SOYSTAGE--A TOOL FOR PREDICTING SOYBEAN REPRODUCTIVE STAGES
Over the past few years, many of the in-season inputs applied to a soybean crop to maintain its health and optimum yield potential have increasingly been based on the crop’s reproductive stage of development. Once a soybean crop is planted and emerged, the timing of the crop’s developmental stages can be predicted based on years of documentation of the time of occurrence of those stages. Thus, a tool that can accurately predict phenology stages–especially reproductive stages–based on either planting or emergence date will be an invaluable resource for producers.
Such a tool has been developed for Midsouth soybean producers by scientists at the Univ. of Arkansas. This online tool, called SOYSTAGE, can be used to predict the dates of reproductive stages R1 (beginning flower–one open flower at any node on the main stem), R5 (beginning seed–seed that is 1/8 inch long in the pod at one of the four uppermost nodes on the main stem with a fully developed leaf), and R7 (beginning maturity or physiological maturity–one mature-colored pod anywhere on the main stem) (click A Visual Guide to Soybean Growth Stages from Univ. of Wisc. Ext. to see these stages). These three reproductive stages are arguably the most important to which management inputs are timed. R3 (beginning pod–pod 3/16 inch long at one of the four uppermost nodes on the main stem with a fully developed leaf), which is the stage at which a first fungicide application to soybeans is usually recommended, will occur roughly halfway between R1 and R5. R8 (harvest maturity) generally occurs 7 to 10 days after R7.

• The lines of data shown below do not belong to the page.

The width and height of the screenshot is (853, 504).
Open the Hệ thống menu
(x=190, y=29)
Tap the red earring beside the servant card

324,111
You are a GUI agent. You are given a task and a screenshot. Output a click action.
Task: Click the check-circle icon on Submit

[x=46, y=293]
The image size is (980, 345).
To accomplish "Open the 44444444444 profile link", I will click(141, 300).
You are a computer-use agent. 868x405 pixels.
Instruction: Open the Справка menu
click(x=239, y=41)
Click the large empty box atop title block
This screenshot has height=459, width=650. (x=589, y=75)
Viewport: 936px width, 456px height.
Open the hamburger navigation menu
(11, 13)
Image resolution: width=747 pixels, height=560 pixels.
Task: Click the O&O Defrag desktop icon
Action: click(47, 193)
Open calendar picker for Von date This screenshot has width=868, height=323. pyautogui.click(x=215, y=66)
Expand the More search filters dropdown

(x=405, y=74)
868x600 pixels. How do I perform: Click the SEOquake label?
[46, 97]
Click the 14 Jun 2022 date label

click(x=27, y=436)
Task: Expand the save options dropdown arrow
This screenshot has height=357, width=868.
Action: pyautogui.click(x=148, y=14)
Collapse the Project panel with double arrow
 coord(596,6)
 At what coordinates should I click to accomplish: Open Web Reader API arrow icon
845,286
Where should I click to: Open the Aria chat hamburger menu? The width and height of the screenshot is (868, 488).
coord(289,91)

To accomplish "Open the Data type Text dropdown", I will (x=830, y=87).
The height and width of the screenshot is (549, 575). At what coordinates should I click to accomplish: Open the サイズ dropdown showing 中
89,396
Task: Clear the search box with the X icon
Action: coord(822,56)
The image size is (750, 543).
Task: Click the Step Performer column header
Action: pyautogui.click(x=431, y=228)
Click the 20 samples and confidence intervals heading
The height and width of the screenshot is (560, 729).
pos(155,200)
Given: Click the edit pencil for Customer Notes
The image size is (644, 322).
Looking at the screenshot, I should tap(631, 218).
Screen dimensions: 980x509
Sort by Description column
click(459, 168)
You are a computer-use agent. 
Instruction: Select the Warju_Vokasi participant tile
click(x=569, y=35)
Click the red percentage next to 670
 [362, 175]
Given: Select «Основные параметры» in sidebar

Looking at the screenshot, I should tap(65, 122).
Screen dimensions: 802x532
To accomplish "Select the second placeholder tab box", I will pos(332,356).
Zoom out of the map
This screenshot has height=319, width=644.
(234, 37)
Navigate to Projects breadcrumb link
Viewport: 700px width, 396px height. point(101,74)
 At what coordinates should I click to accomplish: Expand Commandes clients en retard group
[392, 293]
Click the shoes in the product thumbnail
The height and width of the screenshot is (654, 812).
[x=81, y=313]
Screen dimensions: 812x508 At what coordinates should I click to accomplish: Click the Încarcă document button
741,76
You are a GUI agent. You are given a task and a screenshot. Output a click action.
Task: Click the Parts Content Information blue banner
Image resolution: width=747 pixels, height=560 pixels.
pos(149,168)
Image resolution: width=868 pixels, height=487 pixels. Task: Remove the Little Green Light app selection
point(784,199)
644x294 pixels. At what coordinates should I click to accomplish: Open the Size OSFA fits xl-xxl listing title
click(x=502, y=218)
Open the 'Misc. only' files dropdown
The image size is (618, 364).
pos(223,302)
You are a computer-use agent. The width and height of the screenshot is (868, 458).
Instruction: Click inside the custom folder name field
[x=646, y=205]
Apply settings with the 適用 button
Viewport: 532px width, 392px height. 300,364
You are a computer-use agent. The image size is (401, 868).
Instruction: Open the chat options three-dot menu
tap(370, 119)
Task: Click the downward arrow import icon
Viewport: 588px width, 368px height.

The gap between planting date and emergence (cotyledons above the soil surface) is greatly influenced by soil and weather conditions. Under optimum conditions, emergence may occur in as few as 4 to 5 days; however, under harsh soil and weather conditions which can occur following early plantings in the Midsouth, emergence may occur up to 14 days or more after planting. Click here for information from an MSPB-funded project that shows how early-season cool temperatures can affect time to soybean emergence. This information can be used to aid in predicting when emergence or day 0 for SOYSTAGE calculations will occur.
Details about the development of SOYSTAGE are presented in an article by Caio dos Santos, Montserrat Salmerón, and Larry C. Purcell (corresponding author–lpurcell@uark.edu) titled “Soybean Phenology Prediction Tool for the US Midsouth” in the journal Agric. & Environ. Lett. 4:190036 (2019) (https://doi:10.2134/ael2019.09.0036). Major points presented in this article about the development and use of SOYSTAGE follow.
• Long-term (1981-2016) temperature data that were used in model development were obtained for 2776 locations in Arkansas, Texas, Louisiana, Mississippi, Missouri, Illinois, and Tennessee.
• SOYSTAGE begins simulations at the date of emergence rather than planting date because of the high variability between planting date and emergence date as described here.
• SOYSTAGE was developed using average daily temperature as an input rather than hourly temperatures since previous research found little difference between thermal units derived from the two.
• The model provides predictions for dates of R1, R5, and R7 based on historical weather data after the user selects an emergence date and soybean variety MG that was planted at a particular location. These three reproductive stages are defined according to the commonly used definitions provided by Fehr and Caviness and shown in the linked growth state publication above.
• The model predicts the above three reproductive stages using 35 years of weather data, 2776 locations, and MG’s ranging from 3.2 to 6.7 in 0.5 MG increments, and for emergence dates ranging from 14 March to 27 June. The range in emergence dates accounts for latitudes that are <33°N to those that are >35°N.
• The dates of occurrence of the three reproductive stages for each location-emergence date combination were converted to days after emergence (DAE), averaged over the 35 years, and presented using month-day format.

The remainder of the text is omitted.